The skipper suggested we went and got some lunch and purchased food to take aboard, returning early afternoon.
So we went up into the centre of Brest and had what was to be our last lunch in France for many a long day. Father and one of the others went straight back to the boat after the meal in "our hired car". Mother myself and the others stayed behind to shop. We had arranged for the car to return to pick us up but he failed to return and we decided to walk back to the Commercial Port as soon as possible. I think our driver felt he would be safer back at Landivisiaufor by this time pandemonium resigned in Brest. Just before going up into the town Brest had its first air-raid and with the battleship Richlieu in the roads of Brest, the response from the guns of the battleship was to say the least of it frightening. We were sheperded into a somewhat dubious air-raid shelter and the all-clear went about half an hour later.
By the time we returned after lunch to the Commercial Port it was to see many people hugging what was no doubt their most precious belongings and getting into a variety of small craft to get out to the small islands or more isolated parts of the coast.
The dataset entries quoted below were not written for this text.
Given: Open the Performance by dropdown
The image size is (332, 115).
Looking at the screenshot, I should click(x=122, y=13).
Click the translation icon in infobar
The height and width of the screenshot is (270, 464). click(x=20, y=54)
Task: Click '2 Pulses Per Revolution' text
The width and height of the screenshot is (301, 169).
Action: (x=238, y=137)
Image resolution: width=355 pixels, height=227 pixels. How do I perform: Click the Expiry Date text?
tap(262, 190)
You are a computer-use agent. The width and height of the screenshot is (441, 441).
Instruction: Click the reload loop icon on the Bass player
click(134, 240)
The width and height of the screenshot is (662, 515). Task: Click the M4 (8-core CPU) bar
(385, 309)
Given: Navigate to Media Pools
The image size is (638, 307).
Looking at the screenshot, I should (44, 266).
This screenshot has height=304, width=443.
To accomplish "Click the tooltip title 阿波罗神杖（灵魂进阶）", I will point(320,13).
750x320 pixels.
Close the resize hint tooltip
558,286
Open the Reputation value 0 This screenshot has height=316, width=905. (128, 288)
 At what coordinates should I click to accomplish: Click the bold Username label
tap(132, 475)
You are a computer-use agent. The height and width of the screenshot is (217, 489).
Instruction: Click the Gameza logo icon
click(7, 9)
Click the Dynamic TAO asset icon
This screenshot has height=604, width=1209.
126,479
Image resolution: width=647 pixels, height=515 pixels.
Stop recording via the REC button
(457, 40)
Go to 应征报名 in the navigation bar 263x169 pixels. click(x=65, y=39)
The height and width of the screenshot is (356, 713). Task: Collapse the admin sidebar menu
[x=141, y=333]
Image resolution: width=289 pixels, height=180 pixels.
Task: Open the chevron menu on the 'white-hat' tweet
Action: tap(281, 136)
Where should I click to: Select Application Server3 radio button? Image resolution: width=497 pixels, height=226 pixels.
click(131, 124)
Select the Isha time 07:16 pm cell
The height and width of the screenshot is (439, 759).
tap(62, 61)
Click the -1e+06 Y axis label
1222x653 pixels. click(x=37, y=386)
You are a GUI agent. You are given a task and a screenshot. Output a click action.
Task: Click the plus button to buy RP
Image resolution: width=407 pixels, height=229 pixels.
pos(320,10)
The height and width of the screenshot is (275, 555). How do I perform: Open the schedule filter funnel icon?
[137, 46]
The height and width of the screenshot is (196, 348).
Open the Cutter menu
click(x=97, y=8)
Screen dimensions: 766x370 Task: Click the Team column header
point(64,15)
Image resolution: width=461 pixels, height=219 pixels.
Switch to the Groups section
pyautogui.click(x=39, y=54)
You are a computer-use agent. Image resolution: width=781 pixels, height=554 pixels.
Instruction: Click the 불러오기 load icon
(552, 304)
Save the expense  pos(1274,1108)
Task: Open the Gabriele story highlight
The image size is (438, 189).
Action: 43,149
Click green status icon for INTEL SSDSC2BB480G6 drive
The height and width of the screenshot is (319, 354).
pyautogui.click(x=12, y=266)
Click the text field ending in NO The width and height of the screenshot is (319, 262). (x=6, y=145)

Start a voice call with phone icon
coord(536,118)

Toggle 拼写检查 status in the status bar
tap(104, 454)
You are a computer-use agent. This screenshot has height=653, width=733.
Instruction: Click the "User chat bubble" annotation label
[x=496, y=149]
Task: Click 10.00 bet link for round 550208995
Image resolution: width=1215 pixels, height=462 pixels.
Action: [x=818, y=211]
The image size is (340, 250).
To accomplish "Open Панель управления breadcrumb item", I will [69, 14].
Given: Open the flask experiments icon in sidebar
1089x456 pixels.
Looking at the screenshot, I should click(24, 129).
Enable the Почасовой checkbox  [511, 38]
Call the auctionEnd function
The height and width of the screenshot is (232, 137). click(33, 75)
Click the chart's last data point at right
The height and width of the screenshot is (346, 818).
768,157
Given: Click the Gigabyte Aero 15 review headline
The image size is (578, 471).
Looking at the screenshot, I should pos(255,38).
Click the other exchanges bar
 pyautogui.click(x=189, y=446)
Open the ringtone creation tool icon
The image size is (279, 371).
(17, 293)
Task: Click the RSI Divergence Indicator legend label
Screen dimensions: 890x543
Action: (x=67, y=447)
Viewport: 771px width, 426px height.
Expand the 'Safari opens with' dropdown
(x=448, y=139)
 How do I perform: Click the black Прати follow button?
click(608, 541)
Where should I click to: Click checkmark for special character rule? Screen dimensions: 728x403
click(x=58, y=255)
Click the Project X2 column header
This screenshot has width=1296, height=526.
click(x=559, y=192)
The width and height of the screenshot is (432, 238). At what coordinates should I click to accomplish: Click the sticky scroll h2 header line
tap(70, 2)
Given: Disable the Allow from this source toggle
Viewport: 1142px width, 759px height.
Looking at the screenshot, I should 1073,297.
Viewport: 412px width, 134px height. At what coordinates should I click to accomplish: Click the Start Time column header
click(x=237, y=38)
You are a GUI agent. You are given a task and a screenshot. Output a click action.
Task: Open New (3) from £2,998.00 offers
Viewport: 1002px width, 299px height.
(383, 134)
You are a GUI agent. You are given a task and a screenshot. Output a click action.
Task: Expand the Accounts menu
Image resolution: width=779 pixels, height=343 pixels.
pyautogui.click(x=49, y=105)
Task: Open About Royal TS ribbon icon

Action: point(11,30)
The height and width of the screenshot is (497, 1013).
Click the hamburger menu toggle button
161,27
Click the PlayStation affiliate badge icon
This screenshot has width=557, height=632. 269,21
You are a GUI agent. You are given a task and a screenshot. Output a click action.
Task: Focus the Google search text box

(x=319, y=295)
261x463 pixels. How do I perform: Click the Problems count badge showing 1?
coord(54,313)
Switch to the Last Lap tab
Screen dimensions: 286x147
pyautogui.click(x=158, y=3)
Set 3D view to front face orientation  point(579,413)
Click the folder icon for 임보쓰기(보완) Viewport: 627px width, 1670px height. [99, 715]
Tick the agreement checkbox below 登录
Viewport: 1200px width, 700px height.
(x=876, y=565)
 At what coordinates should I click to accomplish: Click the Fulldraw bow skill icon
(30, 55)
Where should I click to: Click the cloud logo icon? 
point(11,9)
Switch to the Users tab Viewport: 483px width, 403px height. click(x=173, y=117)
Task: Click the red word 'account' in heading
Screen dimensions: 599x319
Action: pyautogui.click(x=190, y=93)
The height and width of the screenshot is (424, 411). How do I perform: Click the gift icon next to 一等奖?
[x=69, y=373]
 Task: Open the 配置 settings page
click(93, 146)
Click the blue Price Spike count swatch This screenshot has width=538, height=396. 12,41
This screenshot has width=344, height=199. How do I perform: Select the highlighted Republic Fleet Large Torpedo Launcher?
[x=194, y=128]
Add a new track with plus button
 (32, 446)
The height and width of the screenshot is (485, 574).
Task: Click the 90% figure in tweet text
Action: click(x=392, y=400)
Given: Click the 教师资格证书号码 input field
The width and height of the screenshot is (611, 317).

We also discovered that we would not be leaving alone but that we would be in convoy with a French Naval boat with French Marine Fusiliers aboard, and that in fact one of two small cargo boats like our collier would also be in convoy with us.
The crew of our collier had also found out that the Commercial Port (and presumably the Naval Port) was being dynamited during the late afternoon and this proved to be true, for when we were well out in the roads of Brest we heard the explosions and saw the sheets of flame.
What amazes one was that the departure of the small convoy, destination England, was so well organised.
The skipper received detailed instructions which, for security reasons, were not to be opened until we had left the quayside - as he knew no French it fell to me to translate the contents of the sealed envelope. The portent of these instructions were that, together with the French Naval ships, we were to be convoyed across the Channel by a British destroyer when we left the roads of Brest.
So this is how on a beautiful June evening we left our beloved France - wondering what her fate would be.